My mother has cancer.
It has metastasized to her forehead. Her eyebrow, actually.
She’s in pain and she’s angry.
This is all horrifying and sad.
Interesting, because my mother passed away last August.
I’m living what you might know, Dear Reader.
You, who has said goodbye to someone you love.
Someone who is gone, but just not really gone.
And so, it is, these nights, that my mother shows up in dreams.
This happens about once a week.
She’s angry. She’s critical.
She’s not the only one who shows up.
Some nights my late father, pops up, too.
Not together.

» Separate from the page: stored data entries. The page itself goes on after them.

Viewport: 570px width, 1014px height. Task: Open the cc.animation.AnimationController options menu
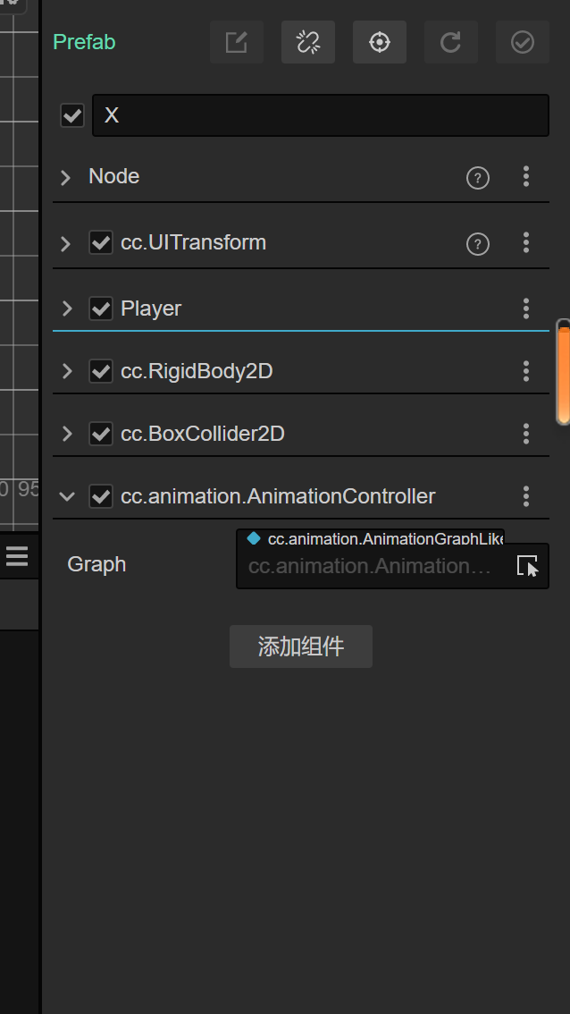click(x=526, y=496)
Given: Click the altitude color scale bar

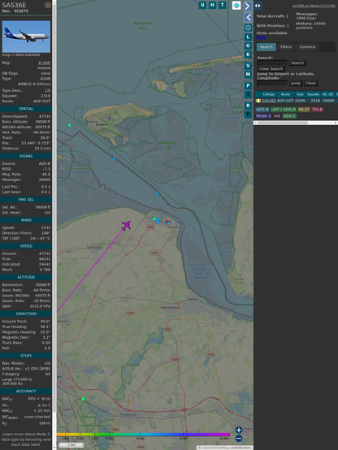Looking at the screenshot, I should click(x=143, y=435).
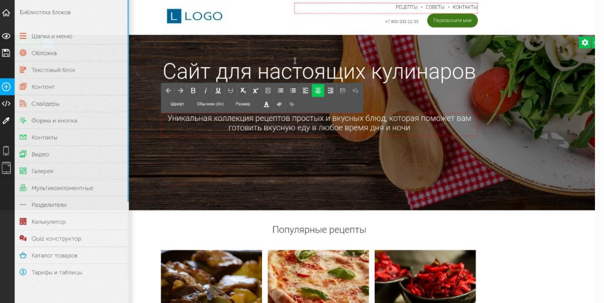This screenshot has width=604, height=303.
Task: Open the text color picker A icon
Action: pyautogui.click(x=266, y=104)
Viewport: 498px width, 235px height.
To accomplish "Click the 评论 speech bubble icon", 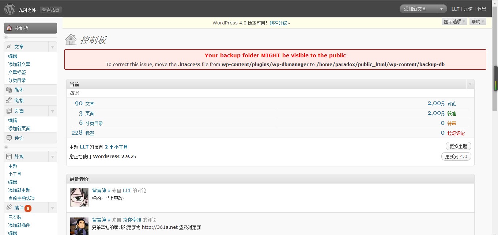I will point(9,138).
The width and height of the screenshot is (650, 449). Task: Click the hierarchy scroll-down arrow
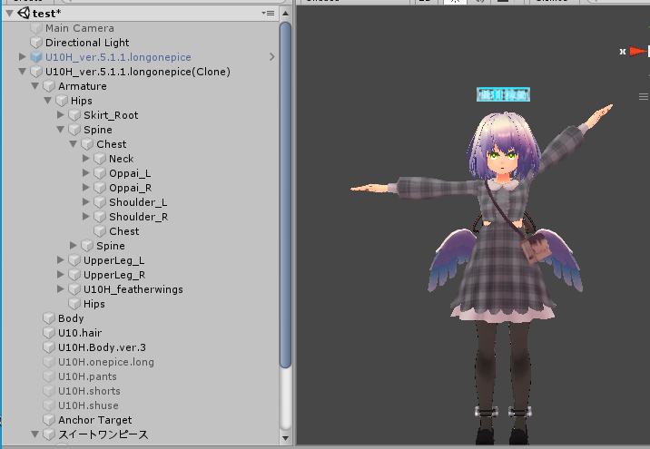285,438
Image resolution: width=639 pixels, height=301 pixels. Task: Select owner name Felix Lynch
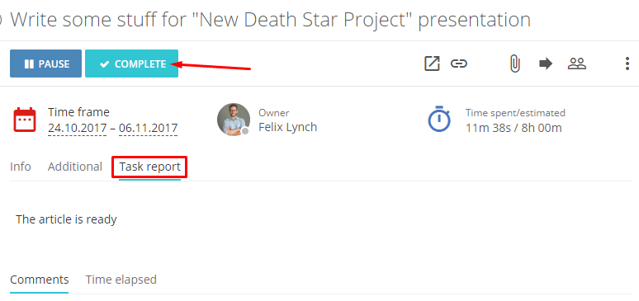tap(287, 127)

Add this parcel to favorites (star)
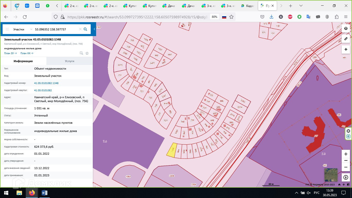[x=87, y=53]
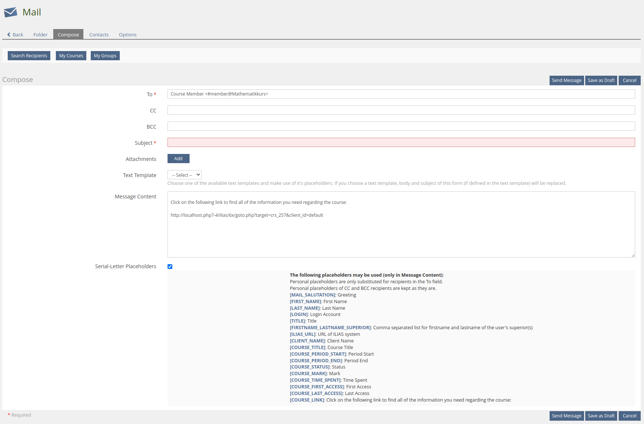644x424 pixels.
Task: Open the Options tab
Action: pos(127,35)
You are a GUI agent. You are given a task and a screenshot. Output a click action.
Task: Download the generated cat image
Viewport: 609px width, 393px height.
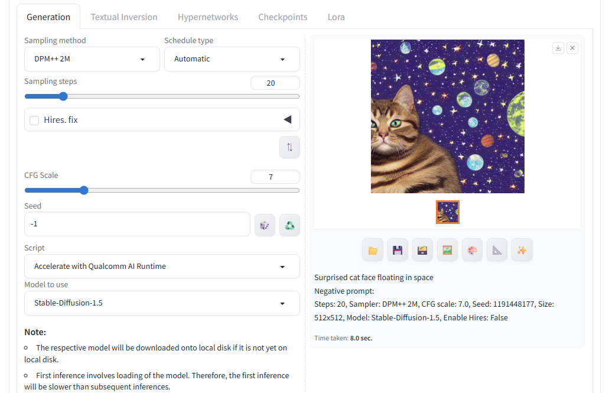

Not in the same dream.
Which is the one relief I can exhale for my mother.
She was so angry with him when she passed.
“Do you think you’ll see Dad on the other side?” I asked her in her final days.
“Good God, I hope not,” she said honestly.
Mom was never one for many filters.
She certainly saw no need to put them on in her final days.
That I keep my parents segregated in my dreams is the only victory I claim when I wake up shaken.
For there’s always a feeling that I’ve somehow failed her.
She pushes me in my dreams just as she pushed me in life.
The force who always asked of a report card of all A’s and one B, “What’s the ‘B’ about anyway?”
She continues to push.
Did I do enough for her during her life?
During her last chapter?
Her final days?
I know her answer.
That I didn’t.
The answer thrusts me into an obsession with my checklist.
What I did.
What I didn’t.
What were healthy boundaries?
What were healthy expectations?
Like many mother-daughter relationships, the lines and answers aren’t so clear.
They don’t add up the same from either side.
I know her answer.
I didn’t do enough.
I wasn’t enough.
She will be back to remind me in a dream.
To wake me in a pool of doubt at that deep, dark time of night when my defenses are down.
Only the light of day will clear things up.
It’s a thing no one really talks about with death and relationships.
They don’t end.
The conversations continue.
There are things you miss.
Like not being able to call her to dish on Oscar Red Carpet dresses for the first time.
Then there are things you don’t miss.
Like being told I abandoned her by getting married.
There are things you don’t mention in polite conversations or newspaper columns.
Unless, it’s your job to do so.
Which it is mine.
Just as it is my job to work out this relationship with my mother.
We will get there.
When choices we made, things we said and feelings we felt will simply be interesting.
No more pain.
Just a dream where she shows up.
And I can say, “Mom, it is so good to see you.”
And she says, “You, too, Daughter. You, too.”